Oakland’s City Council met Tuesday to discuss the team’s plans to build a new ballpark at Howard Terminal. Although the vote would seem to amount to a win for the Athletics’ potential to stay in Oakland, the reality is the franchise still seems to have reservations about the term sheet signed on Tuesday.
The Oakland Athletics have been desperate to get out of Oakland Coliseum
The Athletics have played in Oakland Coliseum, also known as RingCentral Coliseum, for over 50 years. The venue has been home to some of the best teams in A’s history. It has also turned into a bit of an ancient relic.
There are other motives to the A’s wanting a new ballpark. Some of that has to do with the team’s finances. The club has traditionally been one of the lesser spenders in the sport, routinely carrying one of the lowest payrolls in baseball. After all, this was the franchise that was the subject of the hit film Moneyball.

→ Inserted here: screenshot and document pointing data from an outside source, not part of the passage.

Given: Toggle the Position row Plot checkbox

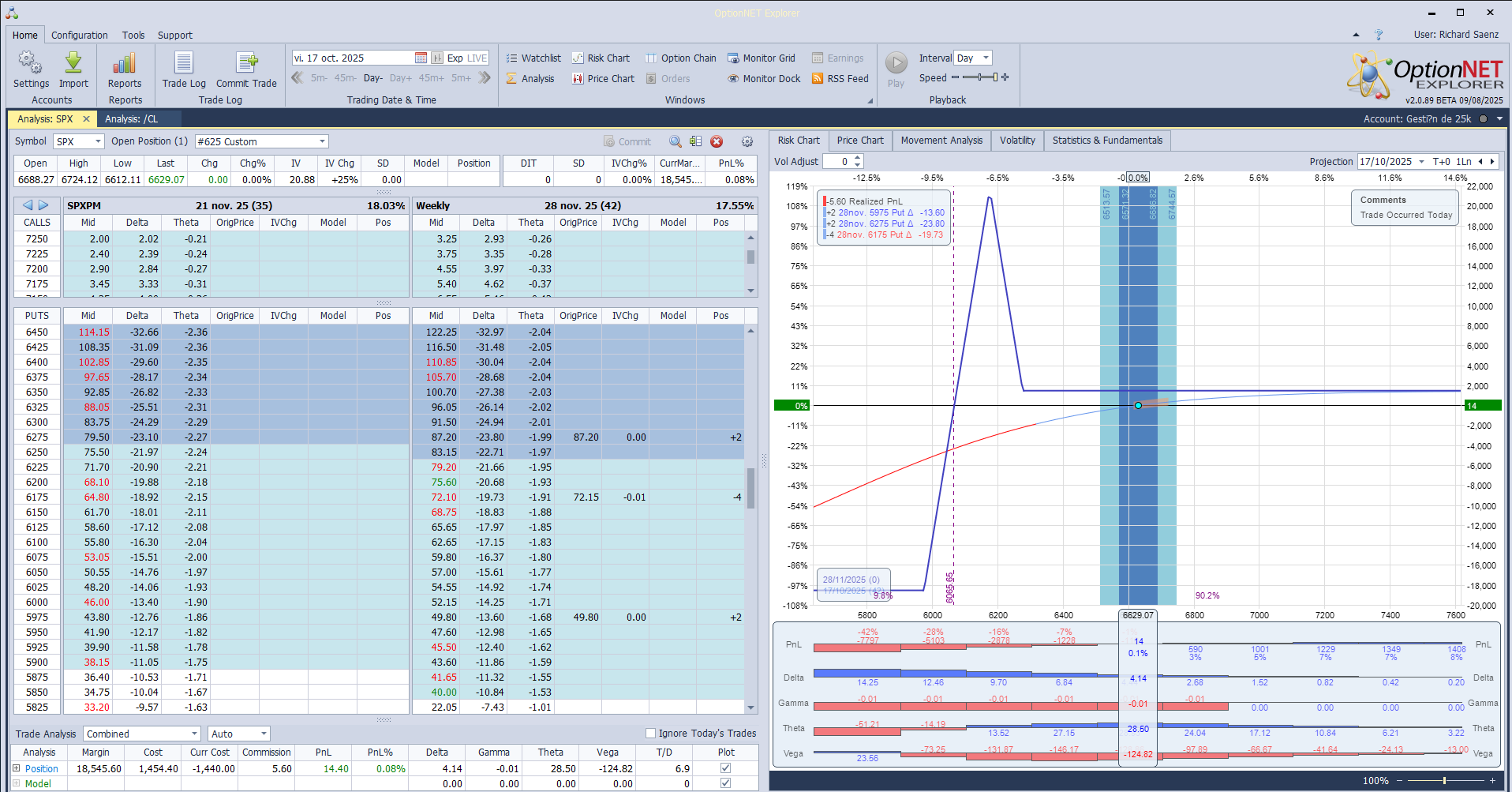Looking at the screenshot, I should click(725, 768).
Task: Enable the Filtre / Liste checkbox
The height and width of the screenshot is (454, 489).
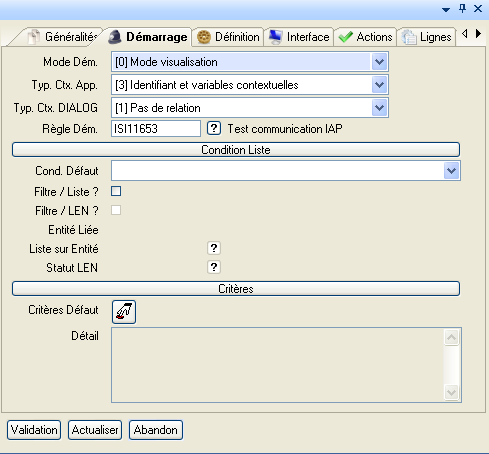Action: [116, 191]
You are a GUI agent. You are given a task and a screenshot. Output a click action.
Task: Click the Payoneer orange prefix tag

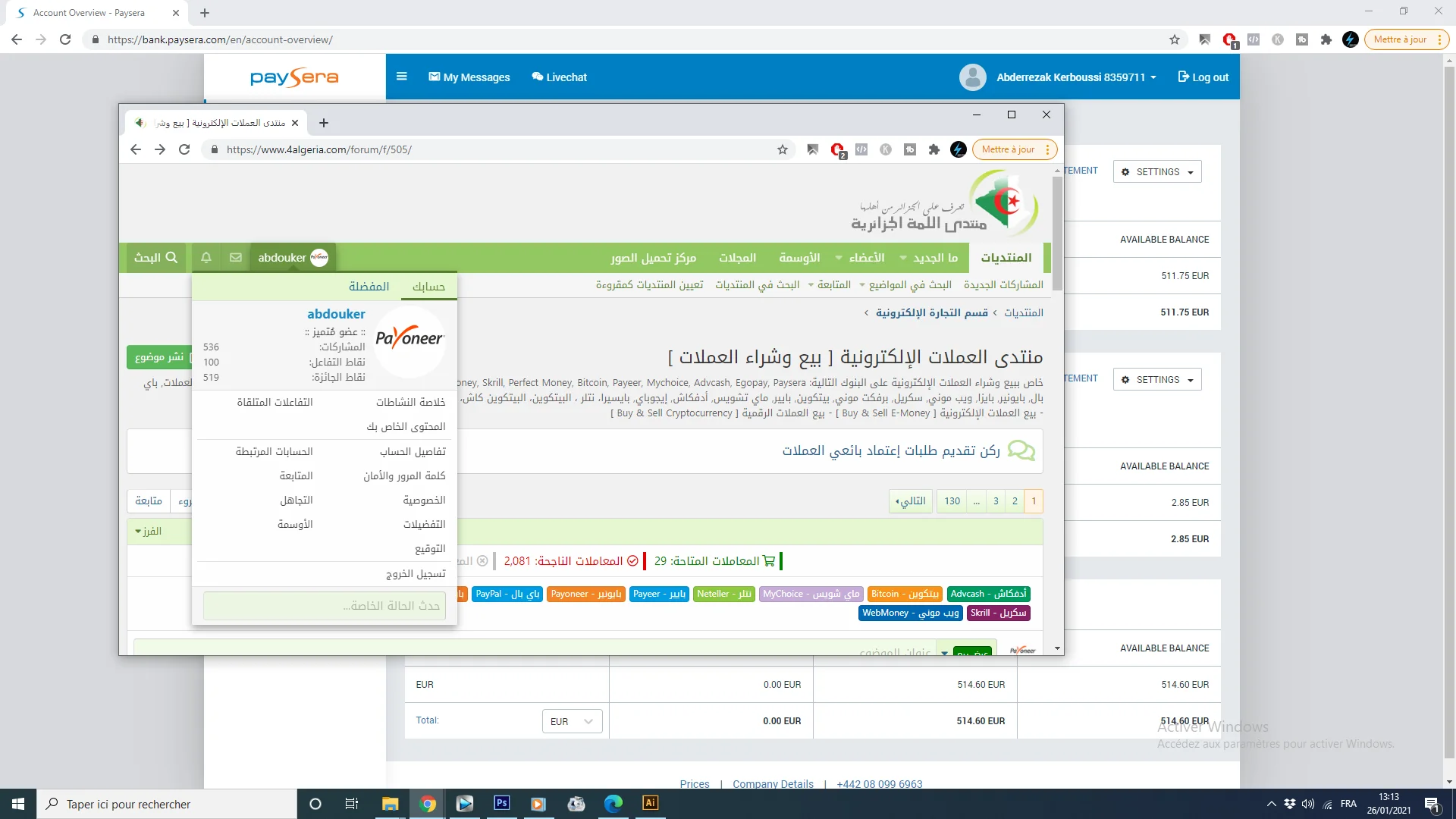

Athletics president Dave Kaval said last month that payroll would not be an issue if the city approved a new ballpark.
“We can go from having one of the lowest five payrolls in the league to a top-five or 10, depending on the year,” Kaval told the Mercury News in June. “It’s going to be such a remarkable change in our business and I think with the savvy and business acumen of (executive vice president) Billy Beane and (general manager) David Forst, giving them that type of resource is going to be incredible and that’s what we’re striving to do.”
Oakland has managed to excel in recent seasons despite lacking ample funds to sign big free agents or make massive trades. The Athletics won 97 games in both 2018 and 2019 before winning the AL West in 2020. They came into Tuesday’s action at 54-42, well within the AL Wild Card picture.

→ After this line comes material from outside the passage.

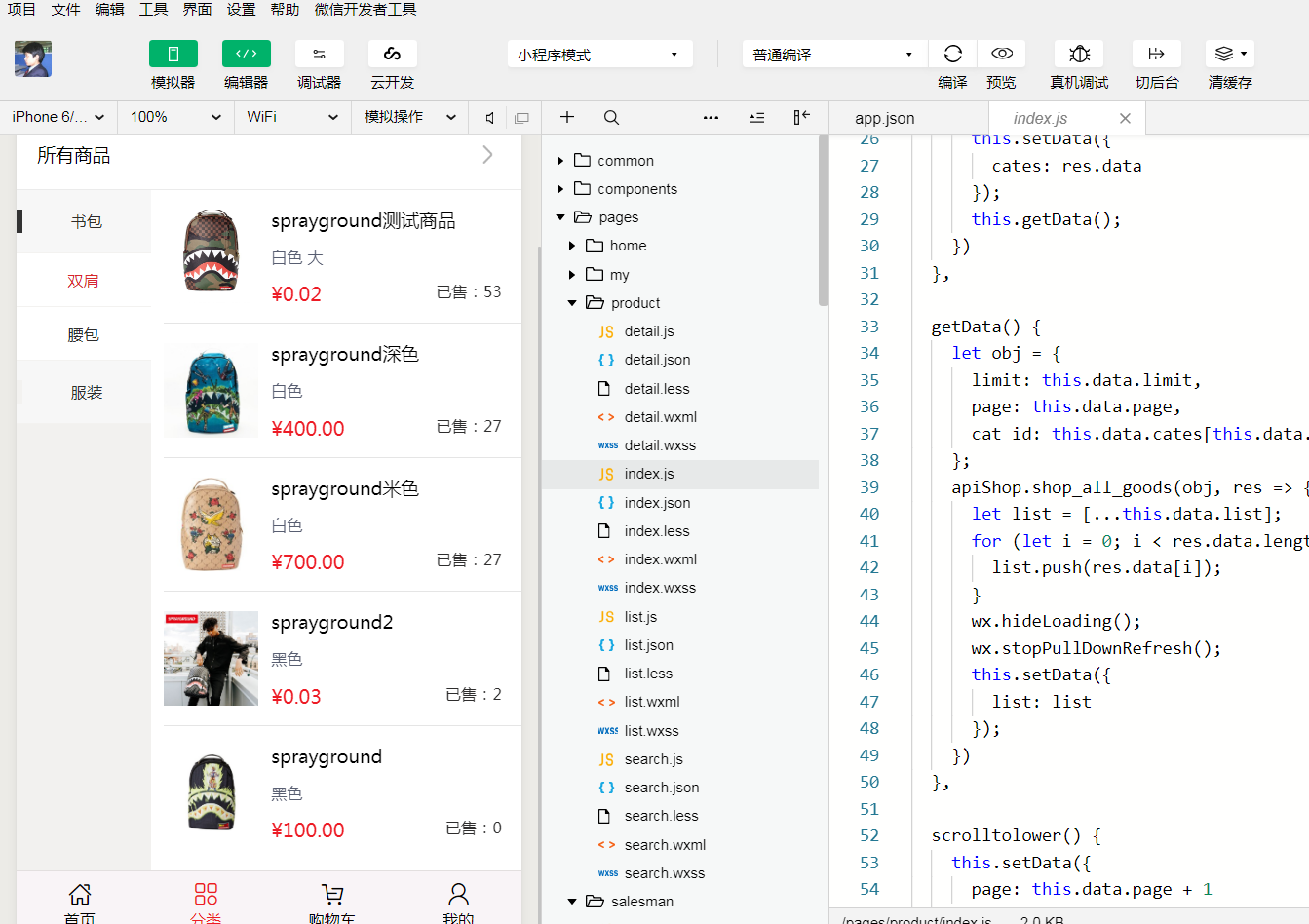Open the iPhone 6 device dropdown
The image size is (1309, 924).
58,117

However, the success on the field has seemed to pale in comparison to the future of the franchise, especially with relocation still a possibility.
Oakland City Council passed a term sheet, but it means almost nothing
The Oakland City Council’s decision to pass the term sheet for the waterfront ballpark would seem good for fans hoping the team will stay in Oakland. However, it’s more complicated than that.
Oakland City Council’s vote was for the term with specific amendments made by the city. Kaval and the A’s do not agree with those amendments, making it hard to envision the team will accept the city’s plan.
Alden Gonzalez of ESPN noted Kaval said yesterday voting on a plan altered and devised by the city is “akin to a ‘no’ vote.” Things do not appear to be going swimmingly, especially with council member Carol Fife saying there isn’t really a specific avenue for negotiating further.
Interestingly, some of the public comments made just before the scheduled vote heaped blame on the A’s.
The situation has become frustrating, apparently for all involved parties.
While the A’s continue to excel on the field, their dealings off the field and the shrinking timeline for building a new park have led to some contention. It might not be long before the fate of baseball in Oakland is decided.
Relocating to Las Vegas might be the best option for the Athletics
Longtime fans of the Oakland Athletics will certainly be disappointed if the team moves. It would be a bummer for local businesses and workers.
Still, it is probably best if the A’s start making relocation plans to follow the Raiders to Las Vegas.
The reality is the Athletics have drummed up plans for a new ballpark on multiple occasions. Those plans have been scrapped every time, in part because the city hasn’t really budged. Major League Baseball backed the Athletics’ desire to explore relocation options, so Kaval and Co. really might have all the leverage.
Las Vegas briefly played host to the A’s during stadium renovations in 1996, so there’s history there. Jeff Passan also deemed Sin City as the likeliest destination should the A’s follow through with relocation.